# Task to carry out:
For the entries below, the expected answer is the line with "Deja un comentario (187, 2378)", the line with "Astroturismo (509, 40)", and every line between them, exactly as written, and nothing more.

[Records from a dataset]
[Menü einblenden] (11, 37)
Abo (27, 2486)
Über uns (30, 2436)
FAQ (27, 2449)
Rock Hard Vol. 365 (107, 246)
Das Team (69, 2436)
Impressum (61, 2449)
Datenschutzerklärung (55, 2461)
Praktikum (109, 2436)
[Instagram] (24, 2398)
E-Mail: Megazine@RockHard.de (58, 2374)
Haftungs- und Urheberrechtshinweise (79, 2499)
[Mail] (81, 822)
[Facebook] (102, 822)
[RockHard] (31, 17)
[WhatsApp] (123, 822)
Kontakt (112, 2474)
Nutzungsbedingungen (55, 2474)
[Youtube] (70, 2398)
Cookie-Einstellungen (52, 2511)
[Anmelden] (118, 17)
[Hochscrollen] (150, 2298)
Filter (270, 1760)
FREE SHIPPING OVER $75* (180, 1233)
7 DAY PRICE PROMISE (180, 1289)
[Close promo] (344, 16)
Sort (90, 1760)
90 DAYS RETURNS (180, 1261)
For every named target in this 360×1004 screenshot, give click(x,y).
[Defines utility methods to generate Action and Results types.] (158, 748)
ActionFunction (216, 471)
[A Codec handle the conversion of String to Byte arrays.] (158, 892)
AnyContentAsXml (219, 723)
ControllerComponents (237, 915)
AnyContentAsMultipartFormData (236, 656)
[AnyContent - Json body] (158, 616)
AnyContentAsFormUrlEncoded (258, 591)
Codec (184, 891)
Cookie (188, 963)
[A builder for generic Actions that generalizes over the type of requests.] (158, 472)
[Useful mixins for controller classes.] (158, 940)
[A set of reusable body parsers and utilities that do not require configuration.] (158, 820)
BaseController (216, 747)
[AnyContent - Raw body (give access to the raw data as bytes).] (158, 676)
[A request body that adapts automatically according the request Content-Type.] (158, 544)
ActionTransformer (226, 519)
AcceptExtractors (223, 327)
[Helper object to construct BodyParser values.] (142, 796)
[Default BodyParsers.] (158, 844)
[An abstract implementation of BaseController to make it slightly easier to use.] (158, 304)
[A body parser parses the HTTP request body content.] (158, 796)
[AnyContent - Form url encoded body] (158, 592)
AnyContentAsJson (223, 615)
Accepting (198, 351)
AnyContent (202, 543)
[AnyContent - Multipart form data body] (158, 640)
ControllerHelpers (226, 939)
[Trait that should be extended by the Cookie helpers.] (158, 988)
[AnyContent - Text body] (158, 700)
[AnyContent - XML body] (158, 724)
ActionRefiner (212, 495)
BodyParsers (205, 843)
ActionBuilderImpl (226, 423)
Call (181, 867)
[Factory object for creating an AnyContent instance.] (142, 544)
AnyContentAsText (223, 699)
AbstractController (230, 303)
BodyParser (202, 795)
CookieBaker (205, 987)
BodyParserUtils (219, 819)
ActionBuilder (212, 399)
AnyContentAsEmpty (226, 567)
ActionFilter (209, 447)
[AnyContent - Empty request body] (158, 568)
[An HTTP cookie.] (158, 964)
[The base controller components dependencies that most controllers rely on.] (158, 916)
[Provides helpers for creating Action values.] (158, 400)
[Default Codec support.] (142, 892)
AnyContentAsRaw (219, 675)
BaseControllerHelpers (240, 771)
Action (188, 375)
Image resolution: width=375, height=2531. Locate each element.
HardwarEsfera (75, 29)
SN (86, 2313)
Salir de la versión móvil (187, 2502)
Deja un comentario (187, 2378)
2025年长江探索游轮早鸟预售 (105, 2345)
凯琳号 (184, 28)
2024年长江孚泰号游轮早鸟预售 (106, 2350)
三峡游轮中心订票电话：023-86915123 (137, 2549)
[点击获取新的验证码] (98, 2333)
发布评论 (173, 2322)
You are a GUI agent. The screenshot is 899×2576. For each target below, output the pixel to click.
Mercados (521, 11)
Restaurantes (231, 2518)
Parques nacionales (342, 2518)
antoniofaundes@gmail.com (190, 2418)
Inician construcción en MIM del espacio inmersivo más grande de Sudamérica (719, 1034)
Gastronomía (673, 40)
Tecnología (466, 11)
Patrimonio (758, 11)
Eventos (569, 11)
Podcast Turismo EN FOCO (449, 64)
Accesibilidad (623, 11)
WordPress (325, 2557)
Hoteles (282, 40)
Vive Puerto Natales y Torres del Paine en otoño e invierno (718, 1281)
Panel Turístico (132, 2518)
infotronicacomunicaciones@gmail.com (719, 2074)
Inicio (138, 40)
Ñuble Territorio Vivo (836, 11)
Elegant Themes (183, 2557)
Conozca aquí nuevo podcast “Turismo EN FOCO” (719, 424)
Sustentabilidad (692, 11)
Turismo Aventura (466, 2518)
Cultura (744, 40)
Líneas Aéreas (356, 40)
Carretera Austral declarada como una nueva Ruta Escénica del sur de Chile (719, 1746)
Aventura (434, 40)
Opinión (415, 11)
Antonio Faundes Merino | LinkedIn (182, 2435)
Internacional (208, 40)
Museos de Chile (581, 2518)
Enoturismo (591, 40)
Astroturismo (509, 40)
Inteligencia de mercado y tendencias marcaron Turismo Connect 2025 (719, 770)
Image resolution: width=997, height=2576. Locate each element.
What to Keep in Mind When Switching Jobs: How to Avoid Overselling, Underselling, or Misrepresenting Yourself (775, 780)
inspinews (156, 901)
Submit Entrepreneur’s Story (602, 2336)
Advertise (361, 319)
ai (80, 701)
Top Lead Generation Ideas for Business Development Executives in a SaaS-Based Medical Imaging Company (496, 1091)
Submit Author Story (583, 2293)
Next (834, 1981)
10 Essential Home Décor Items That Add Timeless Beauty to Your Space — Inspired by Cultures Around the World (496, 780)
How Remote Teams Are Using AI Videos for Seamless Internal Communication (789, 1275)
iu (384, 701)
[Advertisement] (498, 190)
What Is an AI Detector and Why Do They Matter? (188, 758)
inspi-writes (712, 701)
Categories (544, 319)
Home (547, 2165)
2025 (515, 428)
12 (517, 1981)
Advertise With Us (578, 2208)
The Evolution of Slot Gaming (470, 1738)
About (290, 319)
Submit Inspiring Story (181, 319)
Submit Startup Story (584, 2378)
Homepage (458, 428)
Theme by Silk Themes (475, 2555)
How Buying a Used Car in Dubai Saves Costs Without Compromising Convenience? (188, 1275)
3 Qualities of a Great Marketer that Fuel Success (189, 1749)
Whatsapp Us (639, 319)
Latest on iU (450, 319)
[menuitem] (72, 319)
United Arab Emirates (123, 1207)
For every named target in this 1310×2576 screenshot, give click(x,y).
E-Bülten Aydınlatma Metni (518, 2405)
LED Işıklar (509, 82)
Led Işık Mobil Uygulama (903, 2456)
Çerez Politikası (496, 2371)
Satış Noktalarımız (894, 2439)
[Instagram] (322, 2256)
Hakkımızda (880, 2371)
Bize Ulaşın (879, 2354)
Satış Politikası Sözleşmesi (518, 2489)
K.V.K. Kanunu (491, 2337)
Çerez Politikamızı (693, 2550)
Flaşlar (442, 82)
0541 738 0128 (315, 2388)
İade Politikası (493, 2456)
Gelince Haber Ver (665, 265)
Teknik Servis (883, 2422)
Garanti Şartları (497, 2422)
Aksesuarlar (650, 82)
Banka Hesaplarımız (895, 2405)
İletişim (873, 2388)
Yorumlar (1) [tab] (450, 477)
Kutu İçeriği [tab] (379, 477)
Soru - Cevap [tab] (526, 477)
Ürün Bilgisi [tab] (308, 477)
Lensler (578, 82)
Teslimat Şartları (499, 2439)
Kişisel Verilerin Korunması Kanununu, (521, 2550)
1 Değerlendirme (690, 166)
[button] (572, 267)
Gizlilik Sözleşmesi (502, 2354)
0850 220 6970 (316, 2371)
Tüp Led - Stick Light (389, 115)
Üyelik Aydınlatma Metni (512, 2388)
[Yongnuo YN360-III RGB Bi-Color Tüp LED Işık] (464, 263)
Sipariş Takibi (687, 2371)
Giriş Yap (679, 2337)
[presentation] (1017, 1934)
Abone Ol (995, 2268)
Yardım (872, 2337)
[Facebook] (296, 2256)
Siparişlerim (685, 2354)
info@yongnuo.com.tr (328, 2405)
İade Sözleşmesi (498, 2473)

# Answer space:
Deja un comentario (187, 2378)
2025年长江探索游轮早鸟预售 (105, 2345)
凯琳号 (184, 28)
2024年长江孚泰号游轮早鸟预售 (106, 2350)
三峡游轮中心订票电话：023-86915123 (137, 2549)
[点击获取新的验证码] (98, 2333)
发布评论 (173, 2322)
You are a GUI agent. The screenshot is 899×2576. For each target below, output the pixel to click.
Mercados (521, 11)
Restaurantes (231, 2518)
Parques nacionales (342, 2518)
antoniofaundes@gmail.com (190, 2418)
Inician construcción en MIM del espacio inmersivo más grande de Sudamérica (719, 1034)
Gastronomía (673, 40)
Tecnología (466, 11)
Patrimonio (758, 11)
Eventos (569, 11)
Podcast Turismo EN FOCO (449, 64)
Accesibilidad (623, 11)
WordPress (325, 2557)
Hoteles (282, 40)
Vive Puerto Natales y Torres del Paine en otoño e invierno (718, 1281)
Panel Turístico (132, 2518)
infotronicacomunicaciones@gmail.com (719, 2074)
Inicio (138, 40)
Ñuble Territorio Vivo (836, 11)
Elegant Themes (183, 2557)
Conozca aquí nuevo podcast “Turismo EN FOCO” (719, 424)
Sustentabilidad (692, 11)
Turismo Aventura (466, 2518)
Cultura (744, 40)
Líneas Aéreas (356, 40)
Carretera Austral declarada como una nueva Ruta Escénica del sur de Chile (719, 1746)
Aventura (434, 40)
Opinión (415, 11)
Antonio Faundes Merino | LinkedIn (182, 2435)
Internacional (208, 40)
Museos de Chile (581, 2518)
Enoturismo (591, 40)
Astroturismo (509, 40)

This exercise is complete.